=== Directions ===
Below are some records; return each one exactly.

(Collected data entries)
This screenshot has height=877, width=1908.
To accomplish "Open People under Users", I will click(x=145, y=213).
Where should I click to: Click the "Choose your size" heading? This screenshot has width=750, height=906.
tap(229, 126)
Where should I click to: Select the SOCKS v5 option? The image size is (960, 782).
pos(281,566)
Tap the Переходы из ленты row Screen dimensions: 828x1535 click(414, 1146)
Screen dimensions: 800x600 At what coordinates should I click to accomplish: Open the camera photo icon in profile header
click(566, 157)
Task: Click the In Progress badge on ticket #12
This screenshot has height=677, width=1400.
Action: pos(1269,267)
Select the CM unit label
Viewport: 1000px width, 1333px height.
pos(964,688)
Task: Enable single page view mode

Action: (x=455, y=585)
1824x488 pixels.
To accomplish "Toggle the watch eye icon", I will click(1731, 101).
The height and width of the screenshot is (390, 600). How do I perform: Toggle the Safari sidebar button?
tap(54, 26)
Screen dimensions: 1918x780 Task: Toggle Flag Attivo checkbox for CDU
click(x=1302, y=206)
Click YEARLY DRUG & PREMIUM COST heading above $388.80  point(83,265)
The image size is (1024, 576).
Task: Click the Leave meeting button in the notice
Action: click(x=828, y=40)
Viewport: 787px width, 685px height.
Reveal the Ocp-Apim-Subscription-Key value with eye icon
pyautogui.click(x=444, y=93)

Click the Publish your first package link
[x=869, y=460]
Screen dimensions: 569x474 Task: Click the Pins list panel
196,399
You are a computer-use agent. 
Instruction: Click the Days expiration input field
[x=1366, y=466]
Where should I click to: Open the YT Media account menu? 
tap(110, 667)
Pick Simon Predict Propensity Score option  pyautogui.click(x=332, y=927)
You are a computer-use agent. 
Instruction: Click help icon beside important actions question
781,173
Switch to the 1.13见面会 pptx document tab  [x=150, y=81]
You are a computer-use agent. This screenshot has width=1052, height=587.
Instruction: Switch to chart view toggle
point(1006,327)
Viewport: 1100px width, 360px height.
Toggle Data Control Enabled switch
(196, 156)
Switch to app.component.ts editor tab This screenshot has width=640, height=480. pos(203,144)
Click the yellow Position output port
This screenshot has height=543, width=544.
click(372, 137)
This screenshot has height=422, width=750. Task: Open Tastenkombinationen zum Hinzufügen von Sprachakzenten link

=== Completed exercise ===
This screenshot has height=877, width=1908.
To accomplish "Open People under Users", I will click(x=145, y=213).
Where should I click to: Click the "Choose your size" heading? This screenshot has width=750, height=906.
tap(229, 126)
Where should I click to: Select the SOCKS v5 option? The image size is (960, 782).
pos(281,566)
Tap the Переходы из ленты row Screen dimensions: 828x1535 click(414, 1146)
Screen dimensions: 800x600 At what coordinates should I click to accomplish: Open the camera photo icon in profile header
click(566, 157)
Task: Click the In Progress badge on ticket #12
This screenshot has height=677, width=1400.
Action: pos(1269,267)
Select the CM unit label
Viewport: 1000px width, 1333px height.
pos(964,688)
Task: Enable single page view mode

Action: (x=455, y=585)
1824x488 pixels.
To accomplish "Toggle the watch eye icon", I will click(1731, 101).
The height and width of the screenshot is (390, 600). How do I perform: Toggle the Safari sidebar button?
tap(54, 26)
Screen dimensions: 1918x780 Task: Toggle Flag Attivo checkbox for CDU
click(x=1302, y=206)
Click YEARLY DRUG & PREMIUM COST heading above $388.80  point(83,265)
The image size is (1024, 576).
Task: Click the Leave meeting button in the notice
Action: click(x=828, y=40)
Viewport: 787px width, 685px height.
Reveal the Ocp-Apim-Subscription-Key value with eye icon
pyautogui.click(x=444, y=93)

Click the Publish your first package link
[x=869, y=460]
Screen dimensions: 569x474 Task: Click the Pins list panel
196,399
You are a computer-use agent. 
Instruction: Click the Days expiration input field
[x=1366, y=466]
Where should I click to: Open the YT Media account menu? 
tap(110, 667)
Pick Simon Predict Propensity Score option  pyautogui.click(x=332, y=927)
You are a computer-use agent. 
Instruction: Click help icon beside important actions question
781,173
Switch to the 1.13见面会 pptx document tab  [x=150, y=81]
You are a computer-use agent. This screenshot has width=1052, height=587.
Instruction: Switch to chart view toggle
point(1006,327)
Viewport: 1100px width, 360px height.
Toggle Data Control Enabled switch
(196, 156)
Switch to app.component.ts editor tab This screenshot has width=640, height=480. pos(203,144)
Click the yellow Position output port
This screenshot has height=543, width=544.
click(372, 137)
This screenshot has height=422, width=750. Task: Open Tastenkombinationen zum Hinzufügen von Sprachakzenten link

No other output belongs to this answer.